This way it´s easier to understand:
Suppose a pickup loaded by a 1M potentiometer.
We use a true 1M Log pot and a 1M Lin one with 100k strapped from wiper to ground.
We calculate 3 positions to make it easy and in any case are more than enough to show the heavy loading effect and wildly varying load impedance shown by the fake/simulated one.
A terrible idea I might add, sadly wildly popular because it looks "easy" .
I´ll simplify some values to closest round number, the idea here is not to get numbers accurate to 6 decimal places but to understand the concept of what´s happening.
Ok, let´s start with wiper on 0
True Log shows pickup load=1M , signal at wiper 0
Fake Log shows pickup load=1M , signal at wiper 0
Hey!!! it looks good!!!! 😉
Repeat with wiper on 5
True Log shows pickup load=1M , signal at wiper 11%
Fake Log shows pickup load=590k , signal at wiper 18%
Mmmmhhhh, load has varied significantly, maybe it won´t hurt pickup sound that much, now if pot were after a small coupling cap (as in VOX and Marshall) I would be losing almost the full lowest octave. 😱
And Log simulation is not that good either, we are almost 6dB above what a true Log would offer.
Repeat with wiper on 10
True Log shows pickup load=1M , signal at wiper 100%
Fake Log shows pickup load=90k , signal at wiper 100% .... IF pickup or earlier stage can happily drive 100k , 10X smaller than expected.
If it were a volume control after a small coupling cap, a common trick in respected Guitar amps, equalization would be a mess.
Same if following a tone control stack.
If following a triode stage, you would lose at least 6dB gain, because plate load resistor (typically 100k to 220k) would now be in parallel with 90k.
If following a pentode stage, which has high internal impedance and typically drives a high value load (220k and 470k are common values) effect will be a mess, easily losing 15dB signal.
Not enough time now to show the effect of a fake Log Pot used as variable NFB gain control in an Op Amp circuit, but believe me it´s even worse than this.

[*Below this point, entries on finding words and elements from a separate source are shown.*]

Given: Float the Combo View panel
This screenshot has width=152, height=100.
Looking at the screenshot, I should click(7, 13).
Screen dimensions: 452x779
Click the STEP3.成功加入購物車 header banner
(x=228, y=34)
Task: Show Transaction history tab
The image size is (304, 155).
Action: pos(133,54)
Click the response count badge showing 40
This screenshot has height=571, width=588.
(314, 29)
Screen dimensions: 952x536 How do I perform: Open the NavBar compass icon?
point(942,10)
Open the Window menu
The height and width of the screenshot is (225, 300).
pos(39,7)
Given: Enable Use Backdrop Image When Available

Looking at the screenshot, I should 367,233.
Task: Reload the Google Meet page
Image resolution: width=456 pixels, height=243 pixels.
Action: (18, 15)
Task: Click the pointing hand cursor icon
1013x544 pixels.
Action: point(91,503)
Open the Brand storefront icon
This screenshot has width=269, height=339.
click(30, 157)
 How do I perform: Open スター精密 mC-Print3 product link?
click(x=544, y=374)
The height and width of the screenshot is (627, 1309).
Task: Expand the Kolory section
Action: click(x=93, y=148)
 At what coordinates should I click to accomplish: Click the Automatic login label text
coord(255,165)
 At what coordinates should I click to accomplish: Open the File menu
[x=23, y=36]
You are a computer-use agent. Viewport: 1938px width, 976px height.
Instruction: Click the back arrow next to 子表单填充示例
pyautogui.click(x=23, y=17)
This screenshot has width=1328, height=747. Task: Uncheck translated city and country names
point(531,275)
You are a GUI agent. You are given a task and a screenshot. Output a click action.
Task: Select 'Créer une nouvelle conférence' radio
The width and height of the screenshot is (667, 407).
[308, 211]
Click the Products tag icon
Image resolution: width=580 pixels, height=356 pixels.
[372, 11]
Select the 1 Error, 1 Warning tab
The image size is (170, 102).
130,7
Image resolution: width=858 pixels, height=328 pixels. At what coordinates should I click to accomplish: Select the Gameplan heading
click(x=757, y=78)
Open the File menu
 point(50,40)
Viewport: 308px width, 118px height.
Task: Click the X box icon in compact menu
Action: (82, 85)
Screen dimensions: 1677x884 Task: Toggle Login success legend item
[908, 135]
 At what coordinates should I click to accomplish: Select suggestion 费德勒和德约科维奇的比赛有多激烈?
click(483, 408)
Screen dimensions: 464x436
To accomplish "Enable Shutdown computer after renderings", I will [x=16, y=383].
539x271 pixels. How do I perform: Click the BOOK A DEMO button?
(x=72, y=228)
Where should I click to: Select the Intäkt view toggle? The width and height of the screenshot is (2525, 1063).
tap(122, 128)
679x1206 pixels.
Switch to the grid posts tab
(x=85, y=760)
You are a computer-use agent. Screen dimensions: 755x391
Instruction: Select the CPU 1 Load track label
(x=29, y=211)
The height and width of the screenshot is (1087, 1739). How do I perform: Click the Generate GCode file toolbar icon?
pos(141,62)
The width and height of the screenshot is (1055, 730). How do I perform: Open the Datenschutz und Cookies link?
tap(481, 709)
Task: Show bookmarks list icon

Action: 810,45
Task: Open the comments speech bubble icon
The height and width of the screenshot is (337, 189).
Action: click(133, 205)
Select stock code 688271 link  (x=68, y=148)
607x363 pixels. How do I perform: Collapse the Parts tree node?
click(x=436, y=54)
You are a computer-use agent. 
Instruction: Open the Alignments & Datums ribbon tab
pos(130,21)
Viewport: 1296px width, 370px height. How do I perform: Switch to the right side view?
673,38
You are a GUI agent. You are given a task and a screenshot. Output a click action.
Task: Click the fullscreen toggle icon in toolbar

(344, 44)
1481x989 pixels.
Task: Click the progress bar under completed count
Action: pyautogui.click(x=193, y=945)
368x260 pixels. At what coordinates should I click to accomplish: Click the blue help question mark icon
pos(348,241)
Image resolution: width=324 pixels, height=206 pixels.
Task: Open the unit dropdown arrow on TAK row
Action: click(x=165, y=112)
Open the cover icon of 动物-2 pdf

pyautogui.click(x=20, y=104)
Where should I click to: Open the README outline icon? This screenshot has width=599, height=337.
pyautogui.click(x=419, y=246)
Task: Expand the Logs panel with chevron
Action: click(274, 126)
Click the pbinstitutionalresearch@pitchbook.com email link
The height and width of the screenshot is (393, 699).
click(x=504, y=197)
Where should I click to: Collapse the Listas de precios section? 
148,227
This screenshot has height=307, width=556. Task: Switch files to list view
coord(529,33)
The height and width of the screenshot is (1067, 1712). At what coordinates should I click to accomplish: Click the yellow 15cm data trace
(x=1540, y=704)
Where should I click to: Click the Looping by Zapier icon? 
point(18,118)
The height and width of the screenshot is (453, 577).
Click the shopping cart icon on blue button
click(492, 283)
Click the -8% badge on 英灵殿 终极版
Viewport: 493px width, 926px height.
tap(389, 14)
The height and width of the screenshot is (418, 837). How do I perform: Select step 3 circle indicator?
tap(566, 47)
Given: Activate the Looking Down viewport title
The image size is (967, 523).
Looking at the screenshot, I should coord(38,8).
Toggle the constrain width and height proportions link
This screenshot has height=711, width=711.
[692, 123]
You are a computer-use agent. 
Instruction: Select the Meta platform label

But is it absolutely useless then?
No, there is *one* very limited case where it works, sort of, at least as a Saturday afternoon stopgap until shops open on Monday and you can buy a proper Log one: IF you use it as a passive Volume control after a low impedance driving stage, say an Op Amp, which can easily drive the much reduced impedance shown on 10 , then it´s acceptable.
Not accurate but human ear is so imprecise that it won´t complain.
Not even those who "can hear the influence of power cable Oxygen content" or whatever 😀
You're missing the whole point---to emulate a 1 M Ω log pot, you would NOT use a linear 1 M Ω pot with a 100K resistor---you'd use a 10 M Ω linear pot with a 1.20M Ω resistor--that way the load seen is much closer to the I meg. Your analysis is way off.
1) good luck getting 10M pots 😉 , they are harder to find than 1M Log ones 🙄
Not to mention even if you find them, you will not have much choice, if any, and they will be definitely more expensive.
Even harder: just try to get one with proper shaft and mounting to fit normal guitars.
2) you just made out a useless "solution" to justify your earlier post.
A proper 1M Log pot will not only provide constant 1M load to pickup or earlier gain stage, but also provide relatively lower impedance feeding next load, specially if feeding any real world cable 🙄
A 1M pot (Lin or Log, it doesn´t matter in this analysis) driven from any reasonable impedance (pickup or plate resistor) will show maximum 250k impedance to load, in this case I am worried about cable capacitance, and it IS a real world problem, we often hear the complaint "guitar/amp buzzes with volume halfway, but not on 0 and very little on 10" and/or "lost highs when set to intermediate volume positions".
That´s because at the electrical midpoint you have 500k to ground and 500k to audio source, and both are effectively in parallel, as far as impedance goes, hence the 250k I mentioned.
Now your "solution" will show 250k already with pointer set to 0.3 , not a typo, I did not write "3" but zero-point-three , and even higher impedance values upwards of that setting .... a useless pot.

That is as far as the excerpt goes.